Exercise prompt
Below are entries. Copy exactly the lines running from the line that holds "iPod Repair (991, 401)" to the line that holds "[Instagram'da Takip Et] (305, 2274)", with both ends included.

Supplied records
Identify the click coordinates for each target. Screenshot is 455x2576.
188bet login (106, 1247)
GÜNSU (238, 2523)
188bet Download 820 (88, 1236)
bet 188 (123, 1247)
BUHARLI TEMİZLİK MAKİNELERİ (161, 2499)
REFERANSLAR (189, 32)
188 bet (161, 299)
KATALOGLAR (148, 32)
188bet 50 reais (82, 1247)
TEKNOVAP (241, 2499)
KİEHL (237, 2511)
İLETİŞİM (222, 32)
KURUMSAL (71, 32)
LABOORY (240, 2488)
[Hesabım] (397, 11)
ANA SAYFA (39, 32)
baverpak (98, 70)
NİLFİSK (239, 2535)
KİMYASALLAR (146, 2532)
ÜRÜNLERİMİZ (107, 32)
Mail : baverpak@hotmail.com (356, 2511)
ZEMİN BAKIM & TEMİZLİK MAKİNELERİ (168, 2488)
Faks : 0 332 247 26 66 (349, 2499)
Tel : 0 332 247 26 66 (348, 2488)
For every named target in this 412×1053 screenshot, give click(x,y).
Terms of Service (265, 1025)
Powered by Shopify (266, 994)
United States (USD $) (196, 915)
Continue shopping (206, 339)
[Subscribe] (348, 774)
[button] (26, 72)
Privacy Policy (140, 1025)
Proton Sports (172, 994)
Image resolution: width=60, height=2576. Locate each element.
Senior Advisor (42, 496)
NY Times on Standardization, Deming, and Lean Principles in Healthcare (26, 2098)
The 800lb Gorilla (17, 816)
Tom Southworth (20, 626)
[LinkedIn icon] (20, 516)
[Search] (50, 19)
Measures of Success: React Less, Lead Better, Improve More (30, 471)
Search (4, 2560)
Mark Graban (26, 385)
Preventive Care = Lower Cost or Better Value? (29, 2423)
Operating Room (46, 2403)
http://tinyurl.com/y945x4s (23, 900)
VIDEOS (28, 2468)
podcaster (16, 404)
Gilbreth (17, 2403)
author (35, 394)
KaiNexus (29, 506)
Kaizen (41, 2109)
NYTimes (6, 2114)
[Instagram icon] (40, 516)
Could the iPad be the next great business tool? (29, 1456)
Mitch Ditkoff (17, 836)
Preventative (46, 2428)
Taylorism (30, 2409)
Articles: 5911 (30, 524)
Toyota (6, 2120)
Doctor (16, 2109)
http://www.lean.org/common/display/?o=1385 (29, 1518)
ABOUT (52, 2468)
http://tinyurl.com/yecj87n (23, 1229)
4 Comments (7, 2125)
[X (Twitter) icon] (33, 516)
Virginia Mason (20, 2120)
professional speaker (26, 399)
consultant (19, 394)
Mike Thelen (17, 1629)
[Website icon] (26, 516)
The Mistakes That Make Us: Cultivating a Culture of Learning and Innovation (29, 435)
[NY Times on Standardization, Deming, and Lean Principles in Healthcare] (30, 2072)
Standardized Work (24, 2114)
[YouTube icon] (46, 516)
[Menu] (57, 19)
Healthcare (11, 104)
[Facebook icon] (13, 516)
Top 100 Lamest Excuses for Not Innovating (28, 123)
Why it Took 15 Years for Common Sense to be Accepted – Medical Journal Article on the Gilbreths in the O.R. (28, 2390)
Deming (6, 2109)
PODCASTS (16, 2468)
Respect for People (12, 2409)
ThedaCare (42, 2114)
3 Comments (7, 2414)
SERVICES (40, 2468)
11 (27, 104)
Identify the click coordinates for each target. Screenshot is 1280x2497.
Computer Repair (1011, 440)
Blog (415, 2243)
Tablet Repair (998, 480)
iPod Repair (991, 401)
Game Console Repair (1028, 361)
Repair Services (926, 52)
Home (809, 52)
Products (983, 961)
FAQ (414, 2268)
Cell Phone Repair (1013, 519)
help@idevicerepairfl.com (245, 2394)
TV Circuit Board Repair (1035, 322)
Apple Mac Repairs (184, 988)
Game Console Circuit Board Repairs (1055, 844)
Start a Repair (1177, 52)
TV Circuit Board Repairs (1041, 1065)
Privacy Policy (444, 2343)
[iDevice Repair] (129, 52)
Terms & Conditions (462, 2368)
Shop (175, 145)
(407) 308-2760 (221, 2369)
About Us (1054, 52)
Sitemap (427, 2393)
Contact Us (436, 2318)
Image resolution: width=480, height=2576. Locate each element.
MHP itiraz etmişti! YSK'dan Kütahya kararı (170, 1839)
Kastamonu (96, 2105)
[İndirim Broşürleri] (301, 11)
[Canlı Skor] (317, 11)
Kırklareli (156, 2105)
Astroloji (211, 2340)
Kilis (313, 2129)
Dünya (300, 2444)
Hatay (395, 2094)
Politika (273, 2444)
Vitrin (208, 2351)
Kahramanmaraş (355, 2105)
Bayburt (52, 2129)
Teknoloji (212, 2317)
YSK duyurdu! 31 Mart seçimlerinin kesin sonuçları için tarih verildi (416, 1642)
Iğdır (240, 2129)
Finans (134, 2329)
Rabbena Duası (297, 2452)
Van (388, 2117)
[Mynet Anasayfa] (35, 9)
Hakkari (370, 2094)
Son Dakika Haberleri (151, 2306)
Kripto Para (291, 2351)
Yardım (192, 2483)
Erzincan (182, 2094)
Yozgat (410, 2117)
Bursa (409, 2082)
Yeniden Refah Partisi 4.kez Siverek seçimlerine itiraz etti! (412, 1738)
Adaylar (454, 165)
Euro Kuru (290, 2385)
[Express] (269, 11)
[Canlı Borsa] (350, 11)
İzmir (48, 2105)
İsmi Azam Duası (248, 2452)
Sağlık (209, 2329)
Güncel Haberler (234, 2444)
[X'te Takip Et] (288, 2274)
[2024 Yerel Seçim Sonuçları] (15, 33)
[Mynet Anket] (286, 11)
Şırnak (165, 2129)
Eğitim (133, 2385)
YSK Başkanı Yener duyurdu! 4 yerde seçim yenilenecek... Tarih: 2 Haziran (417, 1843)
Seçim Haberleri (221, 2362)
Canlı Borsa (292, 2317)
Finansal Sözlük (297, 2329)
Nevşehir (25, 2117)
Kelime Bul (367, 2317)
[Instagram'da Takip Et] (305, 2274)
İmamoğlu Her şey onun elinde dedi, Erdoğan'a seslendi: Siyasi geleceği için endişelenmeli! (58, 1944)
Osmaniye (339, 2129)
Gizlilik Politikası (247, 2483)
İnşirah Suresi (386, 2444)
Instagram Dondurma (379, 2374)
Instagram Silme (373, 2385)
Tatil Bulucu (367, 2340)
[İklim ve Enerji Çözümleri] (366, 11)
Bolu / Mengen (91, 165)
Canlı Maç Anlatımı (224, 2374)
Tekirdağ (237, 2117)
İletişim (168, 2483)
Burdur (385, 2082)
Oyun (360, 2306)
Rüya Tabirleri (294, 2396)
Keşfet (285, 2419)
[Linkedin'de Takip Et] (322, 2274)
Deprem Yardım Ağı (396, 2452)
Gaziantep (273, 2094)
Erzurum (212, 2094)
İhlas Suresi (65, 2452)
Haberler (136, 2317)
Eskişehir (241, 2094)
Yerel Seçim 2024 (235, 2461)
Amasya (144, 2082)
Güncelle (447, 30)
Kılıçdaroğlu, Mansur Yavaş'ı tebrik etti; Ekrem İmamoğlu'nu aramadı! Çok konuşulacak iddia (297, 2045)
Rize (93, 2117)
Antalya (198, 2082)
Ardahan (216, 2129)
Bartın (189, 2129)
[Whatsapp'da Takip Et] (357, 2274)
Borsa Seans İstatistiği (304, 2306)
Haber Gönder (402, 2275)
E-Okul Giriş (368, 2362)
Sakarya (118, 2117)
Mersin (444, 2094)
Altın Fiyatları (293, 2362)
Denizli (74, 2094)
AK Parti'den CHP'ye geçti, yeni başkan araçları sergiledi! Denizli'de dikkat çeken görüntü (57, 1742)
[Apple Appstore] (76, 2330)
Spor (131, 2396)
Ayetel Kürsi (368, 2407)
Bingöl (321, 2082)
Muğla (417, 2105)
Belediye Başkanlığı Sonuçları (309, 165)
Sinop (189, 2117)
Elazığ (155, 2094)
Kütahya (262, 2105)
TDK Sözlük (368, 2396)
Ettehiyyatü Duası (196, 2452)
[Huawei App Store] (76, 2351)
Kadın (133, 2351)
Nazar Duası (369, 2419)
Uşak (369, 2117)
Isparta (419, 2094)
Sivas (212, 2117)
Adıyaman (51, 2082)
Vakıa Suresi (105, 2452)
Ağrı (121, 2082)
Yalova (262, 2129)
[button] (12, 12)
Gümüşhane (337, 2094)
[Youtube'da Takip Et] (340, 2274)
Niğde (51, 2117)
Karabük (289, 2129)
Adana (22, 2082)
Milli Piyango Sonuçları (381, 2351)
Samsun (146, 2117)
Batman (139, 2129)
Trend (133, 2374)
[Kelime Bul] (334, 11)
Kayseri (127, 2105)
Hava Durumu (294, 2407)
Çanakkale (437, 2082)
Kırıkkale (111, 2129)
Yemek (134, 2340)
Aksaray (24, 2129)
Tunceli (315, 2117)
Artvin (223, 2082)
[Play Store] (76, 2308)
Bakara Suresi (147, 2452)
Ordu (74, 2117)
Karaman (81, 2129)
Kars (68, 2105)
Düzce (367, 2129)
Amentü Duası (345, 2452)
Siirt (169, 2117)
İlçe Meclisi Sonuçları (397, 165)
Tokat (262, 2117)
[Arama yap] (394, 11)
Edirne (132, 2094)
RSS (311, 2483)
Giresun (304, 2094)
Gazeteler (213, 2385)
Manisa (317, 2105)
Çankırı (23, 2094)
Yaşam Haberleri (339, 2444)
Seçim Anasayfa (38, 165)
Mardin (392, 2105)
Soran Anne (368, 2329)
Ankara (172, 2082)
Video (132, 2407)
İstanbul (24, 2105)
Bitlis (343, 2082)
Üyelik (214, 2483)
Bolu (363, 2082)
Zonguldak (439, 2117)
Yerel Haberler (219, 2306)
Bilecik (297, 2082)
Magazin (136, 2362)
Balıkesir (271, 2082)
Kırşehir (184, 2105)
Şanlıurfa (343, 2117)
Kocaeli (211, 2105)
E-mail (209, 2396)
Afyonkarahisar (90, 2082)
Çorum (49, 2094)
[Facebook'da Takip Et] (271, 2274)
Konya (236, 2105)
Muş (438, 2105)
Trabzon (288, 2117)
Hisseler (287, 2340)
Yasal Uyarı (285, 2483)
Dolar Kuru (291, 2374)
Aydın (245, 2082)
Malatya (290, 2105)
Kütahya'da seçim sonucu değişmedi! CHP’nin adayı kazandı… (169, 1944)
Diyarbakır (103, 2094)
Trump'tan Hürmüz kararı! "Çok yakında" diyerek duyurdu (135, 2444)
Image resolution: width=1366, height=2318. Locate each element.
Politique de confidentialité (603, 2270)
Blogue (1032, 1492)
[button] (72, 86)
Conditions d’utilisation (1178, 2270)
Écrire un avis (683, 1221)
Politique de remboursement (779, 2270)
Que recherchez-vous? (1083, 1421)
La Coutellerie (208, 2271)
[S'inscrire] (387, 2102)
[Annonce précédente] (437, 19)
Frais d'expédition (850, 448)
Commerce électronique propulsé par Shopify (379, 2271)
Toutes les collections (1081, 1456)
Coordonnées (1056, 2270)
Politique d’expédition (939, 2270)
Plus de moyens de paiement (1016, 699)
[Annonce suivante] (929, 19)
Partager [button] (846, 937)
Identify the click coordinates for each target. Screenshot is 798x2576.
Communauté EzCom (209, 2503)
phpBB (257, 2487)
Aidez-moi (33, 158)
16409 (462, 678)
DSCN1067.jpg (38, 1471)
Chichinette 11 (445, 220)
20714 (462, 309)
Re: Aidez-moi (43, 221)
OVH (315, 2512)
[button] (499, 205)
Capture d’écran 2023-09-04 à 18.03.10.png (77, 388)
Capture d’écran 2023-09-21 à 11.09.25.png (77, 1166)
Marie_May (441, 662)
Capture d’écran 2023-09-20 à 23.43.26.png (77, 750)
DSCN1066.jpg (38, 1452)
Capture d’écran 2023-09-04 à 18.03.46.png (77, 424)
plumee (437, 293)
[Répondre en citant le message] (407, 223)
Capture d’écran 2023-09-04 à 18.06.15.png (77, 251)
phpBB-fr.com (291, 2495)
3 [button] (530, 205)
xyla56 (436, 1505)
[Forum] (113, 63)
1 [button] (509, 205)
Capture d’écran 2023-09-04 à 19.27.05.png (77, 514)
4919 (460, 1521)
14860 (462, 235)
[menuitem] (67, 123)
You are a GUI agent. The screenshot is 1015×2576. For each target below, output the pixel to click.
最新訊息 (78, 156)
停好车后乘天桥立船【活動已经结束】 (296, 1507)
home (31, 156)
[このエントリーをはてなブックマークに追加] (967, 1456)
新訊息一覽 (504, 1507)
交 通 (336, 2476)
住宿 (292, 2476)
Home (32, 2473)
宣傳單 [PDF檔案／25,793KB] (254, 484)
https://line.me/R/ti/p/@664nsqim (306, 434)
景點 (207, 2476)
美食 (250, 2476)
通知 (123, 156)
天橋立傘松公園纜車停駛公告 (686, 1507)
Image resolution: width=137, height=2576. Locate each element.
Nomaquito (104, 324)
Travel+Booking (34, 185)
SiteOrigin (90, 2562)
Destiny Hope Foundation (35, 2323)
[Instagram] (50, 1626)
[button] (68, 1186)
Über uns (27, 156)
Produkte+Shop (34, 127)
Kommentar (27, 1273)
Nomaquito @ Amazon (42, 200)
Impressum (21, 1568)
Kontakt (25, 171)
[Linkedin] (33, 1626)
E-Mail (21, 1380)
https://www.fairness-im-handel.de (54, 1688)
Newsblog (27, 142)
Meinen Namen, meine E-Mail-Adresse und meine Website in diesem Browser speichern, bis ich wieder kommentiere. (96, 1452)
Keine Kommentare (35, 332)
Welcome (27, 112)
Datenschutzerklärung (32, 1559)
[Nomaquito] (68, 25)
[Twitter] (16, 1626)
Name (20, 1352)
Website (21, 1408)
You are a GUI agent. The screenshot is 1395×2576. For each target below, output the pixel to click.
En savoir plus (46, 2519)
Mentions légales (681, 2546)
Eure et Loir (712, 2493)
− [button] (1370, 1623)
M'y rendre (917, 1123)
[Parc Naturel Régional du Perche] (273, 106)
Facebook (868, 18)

Response
iPod Repair (991, 401)
Game Console Repair (1028, 361)
Repair Services (926, 52)
Home (809, 52)
Products (983, 961)
FAQ (414, 2268)
Cell Phone Repair (1013, 519)
help@idevicerepairfl.com (245, 2394)
TV Circuit Board Repair (1035, 322)
Apple Mac Repairs (184, 988)
Game Console Circuit Board Repairs (1055, 844)
Start a Repair (1177, 52)
TV Circuit Board Repairs (1041, 1065)
Privacy Policy (444, 2343)
[iDevice Repair] (129, 52)
Terms & Conditions (462, 2368)
Shop (175, 145)
(407) 308-2760 (221, 2369)
About Us (1054, 52)
Sitemap (427, 2393)
Contact Us (436, 2318)
Image resolution: width=480, height=2576. Locate each element.
MHP itiraz etmişti! YSK'dan Kütahya kararı (170, 1839)
Kastamonu (96, 2105)
[İndirim Broşürleri] (301, 11)
[Canlı Skor] (317, 11)
Kırklareli (156, 2105)
Astroloji (211, 2340)
Kilis (313, 2129)
Dünya (300, 2444)
Hatay (395, 2094)
Politika (273, 2444)
Vitrin (208, 2351)
Kahramanmaraş (355, 2105)
Bayburt (52, 2129)
Teknoloji (212, 2317)
YSK duyurdu! 31 Mart seçimlerinin kesin sonuçları için tarih verildi (416, 1642)
Iğdır (240, 2129)
Finans (134, 2329)
Rabbena Duası (297, 2452)
Van (388, 2117)
[Mynet Anasayfa] (35, 9)
Hakkari (370, 2094)
Son Dakika Haberleri (151, 2306)
Kripto Para (291, 2351)
Yardım (192, 2483)
Erzincan (182, 2094)
Yozgat (410, 2117)
Bursa (409, 2082)
Yeniden Refah Partisi 4.kez Siverek seçimlerine itiraz etti! (412, 1738)
Adaylar (454, 165)
Euro Kuru (290, 2385)
[Express] (269, 11)
[Canlı Borsa] (350, 11)
İzmir (48, 2105)
İsmi Azam Duası (248, 2452)
Sağlık (209, 2329)
Güncel Haberler (234, 2444)
[X'te Takip Et] (288, 2274)
[2024 Yerel Seçim Sonuçları] (15, 33)
[Mynet Anket] (286, 11)
Şırnak (165, 2129)
Eğitim (133, 2385)
YSK Başkanı Yener duyurdu! 4 yerde seçim yenilenecek... Tarih: 2 Haziran (417, 1843)
Seçim Haberleri (221, 2362)
Canlı Borsa (292, 2317)
Finansal Sözlük (297, 2329)
Nevşehir (25, 2117)
Kelime Bul (367, 2317)
[Instagram'da Takip Et] (305, 2274)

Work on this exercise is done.